Table 6 Comparison of performance of methods for Problem 5

The findings of numerical experimentation signify the efficient and stable nature of the proposed sixth-order method. The results are remarkable with respect to the efficiency index and CPU time, and certainly favor the new method over its existing counterparts. Furthermore, computation of ACOC validates the theoretically established convergence order.

5 Conclusions

A three-step iterative technique, involving some undetermined parameters, has been designed for the solution of nonlinear equations.
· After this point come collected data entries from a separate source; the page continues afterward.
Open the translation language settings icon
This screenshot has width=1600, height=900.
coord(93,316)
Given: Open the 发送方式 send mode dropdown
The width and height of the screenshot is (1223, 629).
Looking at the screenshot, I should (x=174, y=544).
The methodology to design the technique is based on the objective to accelerate the convergence rate of the well-known third-order Potra-Pták scheme. Analysis of convergence leads to establishing the sixth order of convergence for a particular set of parametric values. Utilizing only a single Jacobian inversion per iteration, the proposed iterative method exhibits highly economical nature when analyzed in the context of computational complexity. This is affirmed by comparing the computational efficiency of the new method, by analytical as well as visual approach, with the efficiencies of existing methods. Further, numerical performance is examined by locating the solutions of some selected nonlinear problems. The findings of this testing clearly indicate the superiority of the proposed technique over its existing counterparts, especially for large-scale nonlinear systems.